--- START ---

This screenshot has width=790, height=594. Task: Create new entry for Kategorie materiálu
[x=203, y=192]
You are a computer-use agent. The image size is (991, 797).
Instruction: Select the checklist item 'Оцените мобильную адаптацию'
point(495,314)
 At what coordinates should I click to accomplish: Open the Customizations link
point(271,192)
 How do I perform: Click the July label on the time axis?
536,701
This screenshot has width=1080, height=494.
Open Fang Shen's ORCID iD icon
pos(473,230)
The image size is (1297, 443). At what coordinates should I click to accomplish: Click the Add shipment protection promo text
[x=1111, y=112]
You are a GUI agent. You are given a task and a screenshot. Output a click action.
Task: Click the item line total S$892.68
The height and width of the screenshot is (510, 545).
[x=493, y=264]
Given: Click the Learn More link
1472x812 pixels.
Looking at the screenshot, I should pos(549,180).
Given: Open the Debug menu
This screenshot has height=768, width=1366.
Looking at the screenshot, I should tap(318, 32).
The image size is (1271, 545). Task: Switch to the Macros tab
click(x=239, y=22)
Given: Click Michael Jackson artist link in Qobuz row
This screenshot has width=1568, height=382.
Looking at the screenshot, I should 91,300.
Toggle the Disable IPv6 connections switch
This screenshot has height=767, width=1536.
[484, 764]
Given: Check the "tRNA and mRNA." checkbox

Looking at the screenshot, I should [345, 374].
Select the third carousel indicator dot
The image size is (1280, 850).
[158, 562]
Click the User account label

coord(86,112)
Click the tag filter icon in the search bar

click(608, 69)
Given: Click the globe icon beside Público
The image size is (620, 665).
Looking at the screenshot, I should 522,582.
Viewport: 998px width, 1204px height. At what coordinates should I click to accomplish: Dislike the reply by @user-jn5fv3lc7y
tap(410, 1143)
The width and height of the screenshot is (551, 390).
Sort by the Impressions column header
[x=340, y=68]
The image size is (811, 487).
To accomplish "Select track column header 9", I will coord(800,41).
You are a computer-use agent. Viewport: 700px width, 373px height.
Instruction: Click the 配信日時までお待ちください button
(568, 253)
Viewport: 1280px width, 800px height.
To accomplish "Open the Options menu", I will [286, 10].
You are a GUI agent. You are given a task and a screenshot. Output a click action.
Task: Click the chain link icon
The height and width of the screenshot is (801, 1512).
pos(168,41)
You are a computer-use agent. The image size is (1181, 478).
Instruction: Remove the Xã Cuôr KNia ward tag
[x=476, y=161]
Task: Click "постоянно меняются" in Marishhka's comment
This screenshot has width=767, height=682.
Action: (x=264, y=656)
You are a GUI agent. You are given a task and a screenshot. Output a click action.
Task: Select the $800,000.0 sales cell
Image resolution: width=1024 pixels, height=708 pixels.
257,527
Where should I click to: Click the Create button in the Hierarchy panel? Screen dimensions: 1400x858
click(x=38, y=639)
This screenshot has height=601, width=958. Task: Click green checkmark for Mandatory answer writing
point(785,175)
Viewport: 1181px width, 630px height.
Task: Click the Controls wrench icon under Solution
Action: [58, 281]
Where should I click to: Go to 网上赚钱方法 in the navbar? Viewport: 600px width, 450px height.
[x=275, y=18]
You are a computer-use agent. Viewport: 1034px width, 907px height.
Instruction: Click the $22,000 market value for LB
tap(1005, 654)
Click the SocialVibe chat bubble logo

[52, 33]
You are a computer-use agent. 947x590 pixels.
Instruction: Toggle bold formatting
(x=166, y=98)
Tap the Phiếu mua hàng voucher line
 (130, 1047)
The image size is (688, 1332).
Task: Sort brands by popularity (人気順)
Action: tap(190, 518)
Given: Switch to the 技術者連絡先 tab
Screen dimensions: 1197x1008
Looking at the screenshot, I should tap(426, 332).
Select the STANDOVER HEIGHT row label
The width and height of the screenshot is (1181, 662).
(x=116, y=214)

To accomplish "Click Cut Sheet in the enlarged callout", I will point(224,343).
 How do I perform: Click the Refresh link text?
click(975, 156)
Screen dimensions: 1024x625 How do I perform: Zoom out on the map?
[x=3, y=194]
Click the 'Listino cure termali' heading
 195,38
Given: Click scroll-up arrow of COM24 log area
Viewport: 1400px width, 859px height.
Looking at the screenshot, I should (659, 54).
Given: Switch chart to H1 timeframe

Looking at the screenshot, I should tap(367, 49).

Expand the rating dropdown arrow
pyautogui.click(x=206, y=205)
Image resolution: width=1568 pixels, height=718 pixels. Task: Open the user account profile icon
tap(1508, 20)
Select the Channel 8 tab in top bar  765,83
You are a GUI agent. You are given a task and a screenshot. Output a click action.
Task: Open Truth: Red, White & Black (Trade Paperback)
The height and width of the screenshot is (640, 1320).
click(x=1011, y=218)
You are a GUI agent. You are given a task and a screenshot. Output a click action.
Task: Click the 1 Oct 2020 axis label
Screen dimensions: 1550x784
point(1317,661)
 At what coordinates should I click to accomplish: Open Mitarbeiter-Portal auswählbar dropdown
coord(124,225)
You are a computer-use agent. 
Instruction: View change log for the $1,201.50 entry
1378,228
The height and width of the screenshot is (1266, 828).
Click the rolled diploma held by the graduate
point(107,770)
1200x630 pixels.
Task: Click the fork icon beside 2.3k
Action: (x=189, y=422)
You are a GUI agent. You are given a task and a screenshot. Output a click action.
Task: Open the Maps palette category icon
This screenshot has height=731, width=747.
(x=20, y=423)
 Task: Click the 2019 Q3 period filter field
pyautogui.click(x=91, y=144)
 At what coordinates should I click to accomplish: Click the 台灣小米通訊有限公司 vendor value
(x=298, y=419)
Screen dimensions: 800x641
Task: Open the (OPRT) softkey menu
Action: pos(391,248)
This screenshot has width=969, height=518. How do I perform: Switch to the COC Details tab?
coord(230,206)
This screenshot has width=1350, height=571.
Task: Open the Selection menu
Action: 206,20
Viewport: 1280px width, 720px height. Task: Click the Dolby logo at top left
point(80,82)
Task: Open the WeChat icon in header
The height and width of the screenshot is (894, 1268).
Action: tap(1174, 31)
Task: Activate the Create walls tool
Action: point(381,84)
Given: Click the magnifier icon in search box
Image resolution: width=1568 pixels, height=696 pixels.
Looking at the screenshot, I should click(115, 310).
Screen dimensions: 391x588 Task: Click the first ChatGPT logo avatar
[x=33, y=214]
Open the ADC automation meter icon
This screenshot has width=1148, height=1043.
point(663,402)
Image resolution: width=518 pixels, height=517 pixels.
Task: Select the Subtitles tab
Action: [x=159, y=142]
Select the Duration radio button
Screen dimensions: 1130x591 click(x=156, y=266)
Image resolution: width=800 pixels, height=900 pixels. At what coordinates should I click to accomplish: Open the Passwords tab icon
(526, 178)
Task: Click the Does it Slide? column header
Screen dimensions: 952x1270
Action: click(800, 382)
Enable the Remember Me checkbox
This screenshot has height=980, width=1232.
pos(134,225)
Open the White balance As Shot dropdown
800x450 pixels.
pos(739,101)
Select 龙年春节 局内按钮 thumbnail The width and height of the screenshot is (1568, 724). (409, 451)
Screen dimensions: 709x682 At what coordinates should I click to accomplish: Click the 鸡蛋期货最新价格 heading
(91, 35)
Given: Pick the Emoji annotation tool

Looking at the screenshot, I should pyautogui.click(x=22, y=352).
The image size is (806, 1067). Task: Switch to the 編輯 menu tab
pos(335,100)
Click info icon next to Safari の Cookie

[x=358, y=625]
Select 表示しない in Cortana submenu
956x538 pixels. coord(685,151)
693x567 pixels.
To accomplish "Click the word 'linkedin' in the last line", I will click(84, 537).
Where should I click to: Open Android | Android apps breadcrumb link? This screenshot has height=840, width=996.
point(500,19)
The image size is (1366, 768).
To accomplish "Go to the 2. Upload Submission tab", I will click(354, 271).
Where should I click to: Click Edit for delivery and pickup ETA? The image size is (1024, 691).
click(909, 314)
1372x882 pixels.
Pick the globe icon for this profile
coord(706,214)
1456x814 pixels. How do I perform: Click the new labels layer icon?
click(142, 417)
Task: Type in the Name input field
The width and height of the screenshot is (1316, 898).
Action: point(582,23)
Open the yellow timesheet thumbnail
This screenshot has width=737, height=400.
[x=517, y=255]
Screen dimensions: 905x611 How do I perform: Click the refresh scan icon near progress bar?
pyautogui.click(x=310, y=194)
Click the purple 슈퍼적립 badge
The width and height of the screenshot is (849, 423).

--- END ---

— YOUR TASK —
Of the entries above, tally the lines with "will" in them. Only the total should be given.

— WRITTEN SOLUTION —
5